Finding the Right Words: Using Mind Mapping to Develop Research Topics

Daniel Emery

Co-written by Kate Peterson

For some students, the process of finding a research question or topic begins in their heads and ends when they locate research and resources that seem to address that question. Whether it is because they are newcomers to research or interested in selecting only an ‘original’ line of inquiry, students may not recognize that library searches can be opportunities for exploration and discovery rather than merely identifying resources to illustrate an already formed thesis. In this blog post, collaboratively written with Kate Peterson from University Libraries, we’ll profile a mind mapping strategy you can use with your students to generate more precise and focused research. 

What makes finding a topic challenging?

Librarians who research the development of students’ information literacy note that while many aspects of seeking information are challenging, most students struggle at the very beginning. According to a retrospective analysis of library research, getting started — defining a topic, narrowing it down, and figuring out what is required — is most difficult for students conducting course research. Students’ choices are influenced by things like:

  • what they think a “good” topic is (widely known or under-considered, heavily researched or unexplored, historical or contemporary)
  • what they think they “should” be researching their expectations of the instructor
  • the assignment guidelines and assessment criteria
  • their past research experience (whether good, bad, or mediocre)
  • the amount of time they have for this part of the project or the whole project
  • the tendency to quickly switch topics if they aren’t finding what they are expecting (focused on efficiency)
  • inexperience reading and evaluating research articles and journals
  • their initial Google searches

While course topics and readings are often the entry point for research projects, a mind mapping activity that centers the student’s interests or initial questions can yield more focused and relevant research. Mindmaps, or idea maps, are visual representations of ideas and topics. Branching from a central term, the mindmap asks students to identify other ideas, terms, or questions that may be related to their initial topics.  

Generating mindmaps: A structured class activity

Example of brainstorm activity on white board.
First, an instructor or librarian makes an “example” mindmap with the class, usually on a whiteboard. 

The example could be a course topic, a current news topic, or something most students know about (e.g., TikTok, sleep and grades, video games). Or the instructor can ask small groups of students to generate a list of sub-topics and questions and then have these small groups report out to populate the map.
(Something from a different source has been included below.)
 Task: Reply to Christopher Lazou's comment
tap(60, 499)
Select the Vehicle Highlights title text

Second, students or groups make their own mind maps on their preliminary topics.

Students use whiteboards or paper (or tools like LucidChart or Miro) to make a mindmap on their own topic or possible topic. It can be made up of words, keywords, concepts, search terms, names, events, questions, things they know about the topic, things they don’t know about the topic, drawings, anything! Librarians who use this activity usually challenge students to make 15 bubbles in 4 minutes (a goal and timeframe help to encourage quick ideas)

Third, students share their initial map with a partner or group. 
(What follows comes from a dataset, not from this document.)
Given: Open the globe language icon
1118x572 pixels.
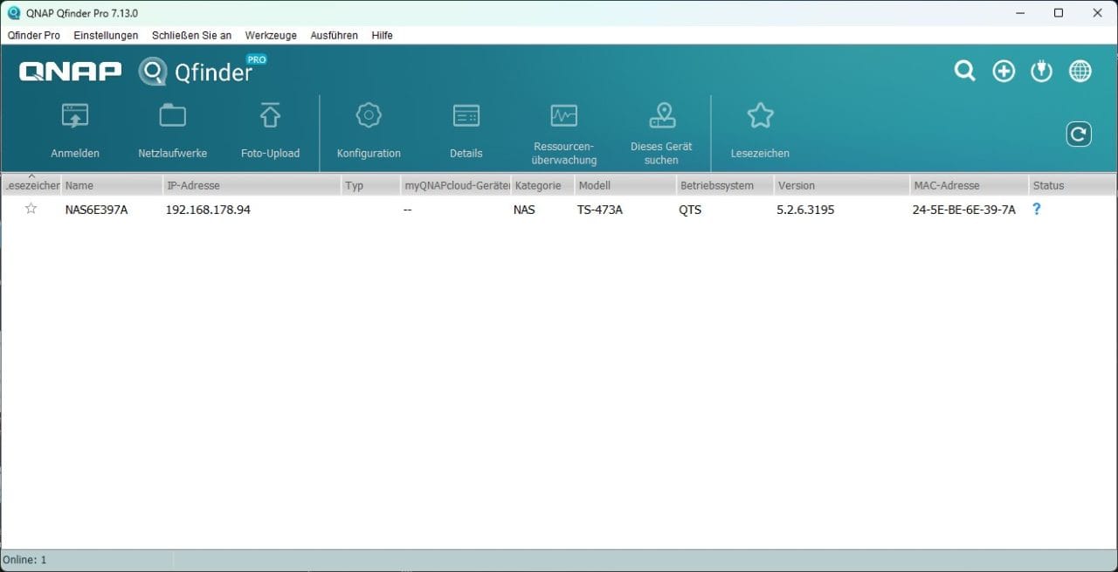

In this most critical step, instructors can ask students to turn to the person/group next to them and briefly share their topic and mind map— they can add more items to their mind map as they talk, too. Listeners can also give suggestions, but the focus is on providing the mapper room to explore and verbalize what they notice about their topic and associations.  Be sure to ask students to snap a picture of their maps for later use.

Using what students have generated: Questions to ask of map makers

Where do you want to start research first?

Writers start too broadly with research, so the mind map can help students see how big a topic is and how many sub-topics or roads there are. One next step is to look at the branches of their mind map to narrow the direction they want to head first. Following branches could lead to a more focused topic or another set of branches and concepts to further restrict the focus and range of their subjects.

Who is researching and writing on your topic?

For many interdisciplinary topics, it can be hard to identify where to search -- so quickly asking students to write down (on the whiteboard) who they think might be doing research and writing on the topic is helpful -- e.g., doctors, teachers, lawyers, engineers, business professors, historians, psychology, communications studies, and so on. This information can help to identify a useful article database using our list of subjects.

Using these keywords, what are you finding?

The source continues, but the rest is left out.